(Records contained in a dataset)
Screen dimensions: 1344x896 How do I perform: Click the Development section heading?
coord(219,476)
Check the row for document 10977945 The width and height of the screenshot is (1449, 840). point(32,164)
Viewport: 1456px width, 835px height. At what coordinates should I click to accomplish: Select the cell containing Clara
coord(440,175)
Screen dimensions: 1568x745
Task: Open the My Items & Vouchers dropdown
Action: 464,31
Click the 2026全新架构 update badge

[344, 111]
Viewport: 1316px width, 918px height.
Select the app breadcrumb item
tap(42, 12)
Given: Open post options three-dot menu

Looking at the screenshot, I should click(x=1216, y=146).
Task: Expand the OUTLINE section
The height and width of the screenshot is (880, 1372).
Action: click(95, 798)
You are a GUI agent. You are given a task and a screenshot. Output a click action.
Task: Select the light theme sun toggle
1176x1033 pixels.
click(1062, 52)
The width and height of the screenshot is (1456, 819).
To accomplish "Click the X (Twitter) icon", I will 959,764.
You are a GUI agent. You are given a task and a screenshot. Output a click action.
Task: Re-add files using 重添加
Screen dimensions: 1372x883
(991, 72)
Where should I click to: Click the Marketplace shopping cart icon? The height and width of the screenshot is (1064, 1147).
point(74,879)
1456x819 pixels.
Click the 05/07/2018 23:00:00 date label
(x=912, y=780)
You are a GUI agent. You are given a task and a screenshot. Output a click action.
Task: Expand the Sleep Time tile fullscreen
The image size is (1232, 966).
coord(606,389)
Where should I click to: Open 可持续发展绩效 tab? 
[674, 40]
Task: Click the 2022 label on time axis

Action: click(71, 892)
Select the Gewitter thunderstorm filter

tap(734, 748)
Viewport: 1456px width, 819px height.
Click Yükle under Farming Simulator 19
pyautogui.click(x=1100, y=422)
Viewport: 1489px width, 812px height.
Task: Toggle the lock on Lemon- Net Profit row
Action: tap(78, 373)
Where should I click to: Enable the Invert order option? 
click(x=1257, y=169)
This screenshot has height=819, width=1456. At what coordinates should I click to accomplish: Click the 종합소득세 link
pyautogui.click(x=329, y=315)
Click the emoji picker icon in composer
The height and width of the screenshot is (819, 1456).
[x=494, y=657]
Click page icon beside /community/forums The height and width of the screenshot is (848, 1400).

**EXERCISE GOAL**
Restate each line of the records above without any deviation.

**YOUR RESPONSE**
Screen dimensions: 1344x896 How do I perform: Click the Development section heading?
coord(219,476)
Check the row for document 10977945 The width and height of the screenshot is (1449, 840). point(32,164)
Viewport: 1456px width, 835px height. At what coordinates should I click to accomplish: Select the cell containing Clara
coord(440,175)
Screen dimensions: 1568x745
Task: Open the My Items & Vouchers dropdown
Action: 464,31
Click the 2026全新架构 update badge

[344, 111]
Viewport: 1316px width, 918px height.
Select the app breadcrumb item
tap(42, 12)
Given: Open post options three-dot menu

Looking at the screenshot, I should click(x=1216, y=146).
Task: Expand the OUTLINE section
The height and width of the screenshot is (880, 1372).
Action: click(95, 798)
You are a GUI agent. You are given a task and a screenshot. Output a click action.
Task: Select the light theme sun toggle
1176x1033 pixels.
click(1062, 52)
The width and height of the screenshot is (1456, 819).
To accomplish "Click the X (Twitter) icon", I will 959,764.
You are a GUI agent. You are given a task and a screenshot. Output a click action.
Task: Re-add files using 重添加
Screen dimensions: 1372x883
(991, 72)
Where should I click to: Click the Marketplace shopping cart icon? The height and width of the screenshot is (1064, 1147).
point(74,879)
1456x819 pixels.
Click the 05/07/2018 23:00:00 date label
(x=912, y=780)
You are a GUI agent. You are given a task and a screenshot. Output a click action.
Task: Expand the Sleep Time tile fullscreen
The image size is (1232, 966).
coord(606,389)
Where should I click to: Open 可持续发展绩效 tab? 
[674, 40]
Task: Click the 2022 label on time axis

Action: click(71, 892)
Select the Gewitter thunderstorm filter

tap(734, 748)
Viewport: 1456px width, 819px height.
Click Yükle under Farming Simulator 19
pyautogui.click(x=1100, y=422)
Viewport: 1489px width, 812px height.
Task: Toggle the lock on Lemon- Net Profit row
Action: tap(78, 373)
Where should I click to: Enable the Invert order option? 
click(x=1257, y=169)
This screenshot has height=819, width=1456. At what coordinates should I click to accomplish: Click the 종합소득세 link
pyautogui.click(x=329, y=315)
Click the emoji picker icon in composer
The height and width of the screenshot is (819, 1456).
[x=494, y=657]
Click page icon beside /community/forums The height and width of the screenshot is (848, 1400).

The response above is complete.